A Thousand Ships by Natalie Haynes
Published 2 May 2019
This was never the story of one woman, or two. It was the story of all of them…
In the middle of the night, Creusa wakes to find her beloved Troy engulfed in flames. Ten seemingly endless years of brutal conflict between the Greeks and the Trojans are over, and the Greeks are victorious. Over the next few hours, the only life she has ever known will turn to ash . . .
The devastating consequences of the fall of Troy stretch from Mount Olympus to Mount Ida, from the citadel of Troy to the distant Greek islands, and across oceans and sky in between. These are the stories of the women embroiled in that legendary war and its terrible aftermath, as well as the feud and the fatal decisions that started it all…
Powerfully told from an all-female perspective, A Thousand Ships gives voices to the women, girls and goddesses who, for so long, have been silent.
A Thousand Ships is a feminist retelling of The Iliad from multiple points of view. The central conceit of the story is that the muse Calliope is giving a blind poet (Homer) visions of womens’ stories during The Trojan War so he can compose a great epic poem. It follows goddesses and mortals, wives and daughters and sisters and mothers, enemies and allies, victims and villains, Trojans and Greeks. I think that while it can be read on its own merit, it helps to have a passing knowledge of The Iliad.
The narrative is non-linear and third person (mostly), and follows no less than twenty five characters. But don’t stress! Many of the stories are fairly self-contained. The important part is that these women are all connected by an event that defines and shapes their lives – The Trojan War. (There is also a helpful list of characters at the beginning of the novel if you need it.)
The characters are obviously the crowning glory of this novel. Each woman has a unique voice, and despite many having only a few pages of their own, they are all surprising complex and well developed. I felt a connection with almost every character in this book.
My favourite chapters were Penelope’s letters, written in the second person, to her husband Odysseus during his twenty year absence from home. She conveys both her annoyance and her grief over his prolonged absence, and her letters are peppered with sarcasm and desperation.
The most moving scene, surprisingly, was one between Cassandra and Clytemnestra after Agamemnon’s victorious return to Mycenae. I wish I could go into more detail, but it was heart-renching in both its sadness and its beauty.
I also want to briefly mention the atmosphere that permeates A Thousand Ships. Haynes has somehow managed to take an awful event and suffuse it with both horror and beauty. Despite the almost overwhelming sense of grief and pathos there are moments of brightness – hope, humour, relief, love.
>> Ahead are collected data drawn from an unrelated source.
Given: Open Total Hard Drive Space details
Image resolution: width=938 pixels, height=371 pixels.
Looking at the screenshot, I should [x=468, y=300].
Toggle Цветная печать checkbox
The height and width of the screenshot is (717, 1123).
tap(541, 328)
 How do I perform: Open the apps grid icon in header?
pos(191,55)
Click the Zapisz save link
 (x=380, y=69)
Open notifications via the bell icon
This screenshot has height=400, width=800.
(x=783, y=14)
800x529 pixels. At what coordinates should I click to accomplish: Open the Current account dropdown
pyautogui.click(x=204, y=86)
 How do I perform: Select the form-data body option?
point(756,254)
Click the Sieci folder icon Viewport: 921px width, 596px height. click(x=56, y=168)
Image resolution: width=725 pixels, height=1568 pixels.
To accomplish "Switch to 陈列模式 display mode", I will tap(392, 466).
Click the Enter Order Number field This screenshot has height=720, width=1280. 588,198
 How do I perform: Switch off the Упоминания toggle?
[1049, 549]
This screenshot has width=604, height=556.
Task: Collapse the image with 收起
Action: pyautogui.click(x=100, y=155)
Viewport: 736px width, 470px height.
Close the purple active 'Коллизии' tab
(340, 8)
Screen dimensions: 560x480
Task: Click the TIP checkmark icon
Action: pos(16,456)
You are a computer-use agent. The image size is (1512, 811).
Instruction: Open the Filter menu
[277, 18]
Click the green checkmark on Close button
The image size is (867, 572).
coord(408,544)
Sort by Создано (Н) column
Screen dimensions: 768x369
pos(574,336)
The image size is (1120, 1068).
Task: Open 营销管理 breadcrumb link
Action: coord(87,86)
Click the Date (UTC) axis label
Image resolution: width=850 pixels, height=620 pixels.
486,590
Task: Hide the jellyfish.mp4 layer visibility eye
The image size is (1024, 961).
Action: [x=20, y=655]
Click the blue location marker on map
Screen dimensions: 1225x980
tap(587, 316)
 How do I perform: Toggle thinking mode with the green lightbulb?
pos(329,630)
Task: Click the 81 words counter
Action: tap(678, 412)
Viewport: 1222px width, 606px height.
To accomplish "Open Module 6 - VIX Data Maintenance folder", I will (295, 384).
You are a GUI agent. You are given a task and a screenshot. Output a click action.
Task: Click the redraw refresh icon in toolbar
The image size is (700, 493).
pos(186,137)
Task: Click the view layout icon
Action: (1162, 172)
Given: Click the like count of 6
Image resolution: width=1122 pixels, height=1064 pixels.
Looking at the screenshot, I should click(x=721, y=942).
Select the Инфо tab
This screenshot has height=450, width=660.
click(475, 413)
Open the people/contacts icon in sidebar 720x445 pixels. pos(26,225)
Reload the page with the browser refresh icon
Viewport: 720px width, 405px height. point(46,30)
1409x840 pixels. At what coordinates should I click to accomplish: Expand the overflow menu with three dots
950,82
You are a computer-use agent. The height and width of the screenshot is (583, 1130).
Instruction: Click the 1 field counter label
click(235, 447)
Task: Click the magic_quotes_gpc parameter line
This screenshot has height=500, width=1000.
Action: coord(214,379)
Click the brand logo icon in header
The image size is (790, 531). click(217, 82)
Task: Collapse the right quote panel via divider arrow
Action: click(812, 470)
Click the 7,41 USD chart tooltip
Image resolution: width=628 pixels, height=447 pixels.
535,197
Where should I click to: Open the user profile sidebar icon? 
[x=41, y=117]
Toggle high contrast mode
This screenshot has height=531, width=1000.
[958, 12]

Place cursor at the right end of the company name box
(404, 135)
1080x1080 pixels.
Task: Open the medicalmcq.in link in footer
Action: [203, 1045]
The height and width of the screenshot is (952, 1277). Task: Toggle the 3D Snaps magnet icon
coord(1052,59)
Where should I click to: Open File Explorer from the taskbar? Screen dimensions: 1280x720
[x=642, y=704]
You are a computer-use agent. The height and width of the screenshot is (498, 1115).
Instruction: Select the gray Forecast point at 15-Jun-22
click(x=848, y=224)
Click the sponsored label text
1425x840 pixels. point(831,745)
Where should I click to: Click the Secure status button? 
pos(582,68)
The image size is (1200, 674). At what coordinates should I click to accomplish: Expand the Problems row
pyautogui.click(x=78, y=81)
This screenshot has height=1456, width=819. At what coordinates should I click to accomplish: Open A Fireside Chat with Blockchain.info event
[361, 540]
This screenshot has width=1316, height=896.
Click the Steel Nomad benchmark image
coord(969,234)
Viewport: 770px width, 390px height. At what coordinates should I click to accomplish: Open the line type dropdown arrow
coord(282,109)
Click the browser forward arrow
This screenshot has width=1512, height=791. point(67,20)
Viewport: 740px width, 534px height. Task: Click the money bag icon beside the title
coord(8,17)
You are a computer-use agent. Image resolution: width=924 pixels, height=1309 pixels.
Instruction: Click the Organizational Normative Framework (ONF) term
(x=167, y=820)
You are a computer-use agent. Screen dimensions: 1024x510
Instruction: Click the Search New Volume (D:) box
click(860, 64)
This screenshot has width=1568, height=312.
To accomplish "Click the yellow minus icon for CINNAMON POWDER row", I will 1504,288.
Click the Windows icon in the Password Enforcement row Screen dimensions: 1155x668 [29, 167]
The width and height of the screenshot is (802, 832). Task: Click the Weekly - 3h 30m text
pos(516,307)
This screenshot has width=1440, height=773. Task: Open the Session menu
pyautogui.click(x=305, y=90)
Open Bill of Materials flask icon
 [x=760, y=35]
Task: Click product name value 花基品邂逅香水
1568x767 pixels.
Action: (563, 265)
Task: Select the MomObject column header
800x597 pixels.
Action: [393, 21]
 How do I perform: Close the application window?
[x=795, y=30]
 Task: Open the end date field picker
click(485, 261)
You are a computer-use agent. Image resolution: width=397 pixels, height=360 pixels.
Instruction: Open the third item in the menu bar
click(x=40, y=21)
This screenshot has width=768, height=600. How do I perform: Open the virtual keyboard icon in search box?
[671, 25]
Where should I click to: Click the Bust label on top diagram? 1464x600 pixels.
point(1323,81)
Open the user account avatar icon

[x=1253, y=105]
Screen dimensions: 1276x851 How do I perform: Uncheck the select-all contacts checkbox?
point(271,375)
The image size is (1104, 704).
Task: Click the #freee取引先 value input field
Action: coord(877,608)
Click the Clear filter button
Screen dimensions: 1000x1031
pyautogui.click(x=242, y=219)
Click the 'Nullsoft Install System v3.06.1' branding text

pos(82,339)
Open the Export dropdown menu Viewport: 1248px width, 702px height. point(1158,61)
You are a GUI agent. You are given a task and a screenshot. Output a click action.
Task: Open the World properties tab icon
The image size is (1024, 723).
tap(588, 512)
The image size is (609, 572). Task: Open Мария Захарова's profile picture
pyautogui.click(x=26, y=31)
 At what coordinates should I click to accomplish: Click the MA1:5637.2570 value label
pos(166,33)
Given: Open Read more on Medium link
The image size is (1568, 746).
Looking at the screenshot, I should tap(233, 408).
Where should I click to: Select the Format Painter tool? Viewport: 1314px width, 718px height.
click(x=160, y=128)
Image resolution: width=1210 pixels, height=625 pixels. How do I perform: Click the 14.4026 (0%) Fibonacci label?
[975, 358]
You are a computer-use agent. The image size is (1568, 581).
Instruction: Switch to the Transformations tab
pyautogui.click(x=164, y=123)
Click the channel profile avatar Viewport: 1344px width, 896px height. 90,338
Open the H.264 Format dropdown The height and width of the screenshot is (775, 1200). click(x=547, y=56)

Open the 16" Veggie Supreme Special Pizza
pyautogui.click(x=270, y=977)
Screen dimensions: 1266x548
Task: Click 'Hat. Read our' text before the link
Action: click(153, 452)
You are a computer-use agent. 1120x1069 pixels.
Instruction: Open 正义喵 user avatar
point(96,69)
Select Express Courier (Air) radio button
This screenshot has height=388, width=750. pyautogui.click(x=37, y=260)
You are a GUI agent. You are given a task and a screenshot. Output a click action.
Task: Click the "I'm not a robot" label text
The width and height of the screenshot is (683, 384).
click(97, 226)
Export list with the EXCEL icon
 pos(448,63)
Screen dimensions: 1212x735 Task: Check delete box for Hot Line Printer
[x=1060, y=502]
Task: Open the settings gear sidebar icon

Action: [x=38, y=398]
The contrast is one of the things I think makes this novel so successful. Haynes has managed to find exactly the right balance between two extremes. Too far in either direction and the whole story would fall flat.
The characters were thoughtfully rendered, and the whole narrative was beautifully crafted. I wholeheartedly hope that Haynes continues to produce compelling and thought-provoking Greek retellings such as this. I can say with confidence that both A Thousand Ships, and Haynes’ previous novel, The Children of Jocasta, are currently my top two favourite reads of 2019.
I’d recommend it for fans of Greek mythology, feminist retellings, as well as those who enjoyed Madeline Miller’s Circe, Pat Barker’s The Silence of the Girls, and Haynes’ previous novel, The Children of Jocasta.